By Brian Sherman for The Island Eye News
Gov. Henry McMaster was expected to sign into law a bill that requires municipalities on South Carolina’s barrier islands to provide at least some free parking on state roads and also gives towns and cities along the coast some leeway concerning how they can spend parking fees.
S. 40, sponsored by State Sen. Larry Grooms, passed its final reading in the House May 13 after a 102-10 vote. Grooms said he expected the governor’s signature sometime during the week beginning May 17.
State Rep. Joe Bustos, who represents Sullivan’s Island, the Isle of Palms and parts of Mount Pleasant, was among the 10 House members who opposed the bill, which also was unpopular among members of the IOP City Council.
“I’m glad we were able to get this matter settled. In the past decade, 90% of free parking on the Isle of Palms has disappeared. Some of it was restored, working with IOP and the Department of Transportation,” Grooms commented. “All of this was done in time for the beach season.”
The bill allows municipalities to establish paid parking on state-maintained roads, but only with SCDOT’s permission.
It also lets cities and towns use parking fees to pay for beachrelated activities such as fire and rescue services and beach cleanup and renourishment.
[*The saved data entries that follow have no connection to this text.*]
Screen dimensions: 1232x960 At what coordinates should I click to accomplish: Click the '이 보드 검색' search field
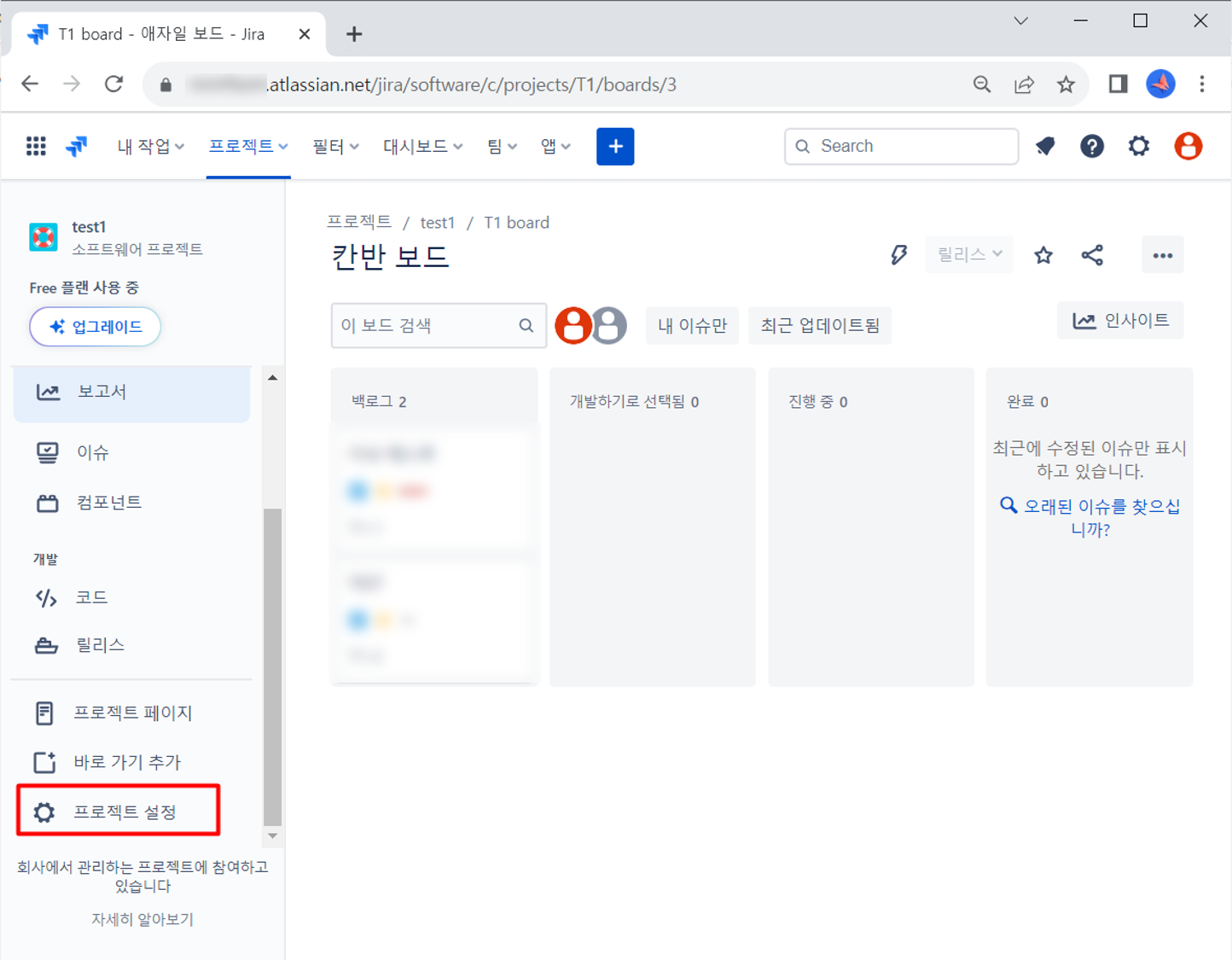click(x=427, y=325)
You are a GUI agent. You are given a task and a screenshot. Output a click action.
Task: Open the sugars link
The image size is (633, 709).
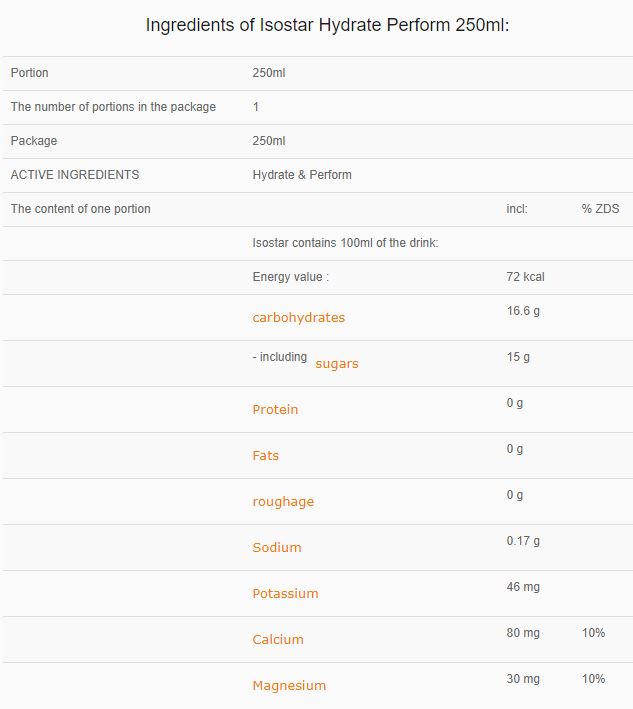tap(337, 364)
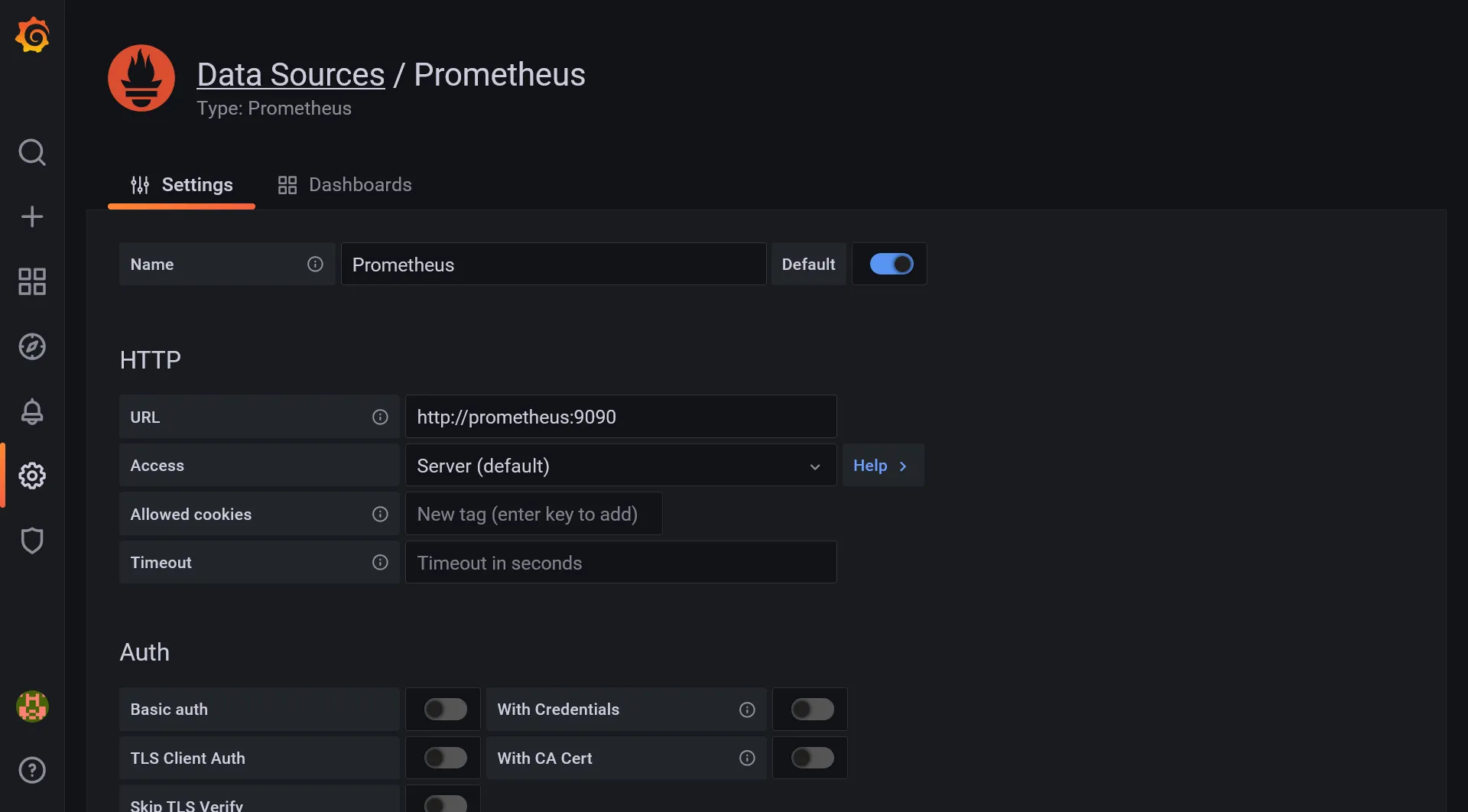Open Help via the question mark icon
Viewport: 1468px width, 812px height.
click(x=32, y=770)
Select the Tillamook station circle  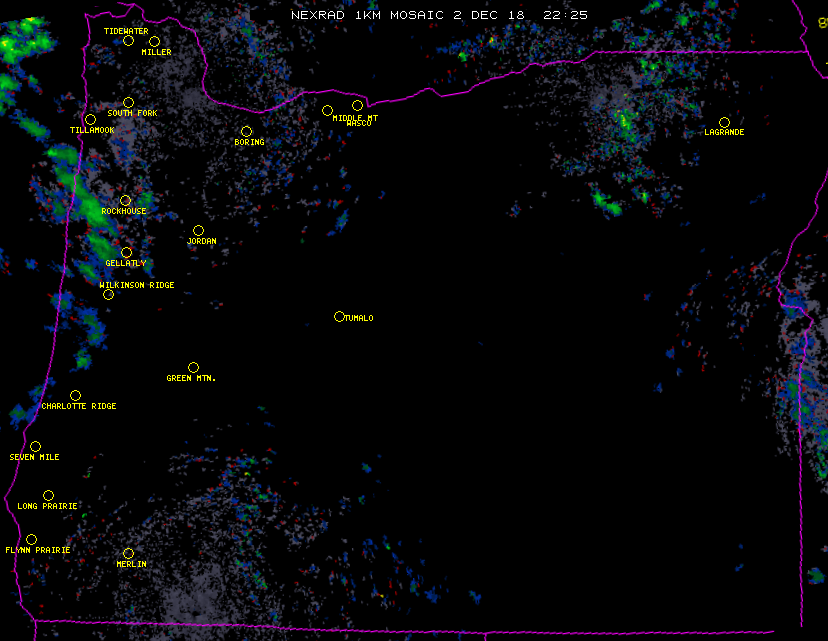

On IOP, paid parking is currently available in two lots and along Ocean Boulevard
at Front Beach. There is no paid parking on Sullivan’s Island.
“I’m pleased it was passed. It will ensure that all our state citizens have the right to park on state roads,” said Myra Jones, a director of The Charleston Beach Foundation, a group formed in 2020 “to help keep the beaches as accessible as possible to everyone.” “Every beach community must have some free parking. It’s very important for people with limited financial means to be able to spend a day at the beach with their family. Some people can’t afford $10 to park.”
Jones said she has no problem with having some paid parking on the Isle of Palms, as long as the charge to park is “fair and reasonable.”
“This law will allow opportunities to park on state roadways. They can still have their city-owned lots. That’s great. It’s a revenue generator for them,” she said.
“The Charleston Beach Foundation was formed because we all love and appreciate the beaches,” she added. “Our public beaches are something that should be shared with everyone. Everyone should be able to afford a day at the beach.”
S. 40 also makes it unlawful “for any person willfully to obstruct ditches and drainage openings along any highway, to place obstructions upon any such highway or to throw or place on any such highway any objects likely to cut or otherwise injure vehicles using them.” Violations are punishable by a fine of up to $100 a day and up to 30 days in jail. Grooms said one reason this provision was placed in the bill was to keep homeowners from eliminating parking on the right of way in front of their homes by, for example, planting bushes there.
Not everyone is happy about S. 40 passing the South Carolina Senate and House. At the IOP Council’s April 27 meeting, Council Member Randy Bell said he was “very troubled by the bill’s ambiguous language” and added that it “appears to remove a lot of the home rule rights that communities in South Carolina have enjoyed for a long time.”
Meanwhile, Bustos, an advocate of home rule, said the bill makes it too easy for paid parking along state roads to be approved by SCDOT.
“If IOP went to the secretary of transportation and wanted to put in paid parking and use the proceeds to hire a policeman or for a watercraft to rescue people, she wouldn’t say no,” Bustos said. “What they’ve done is given a green light for the town to ask for paid parking on Palm Boulevard. I voted against paid parking, and they voted for paid parking, as it turns out. The bill is confusing. It should never have been passed.”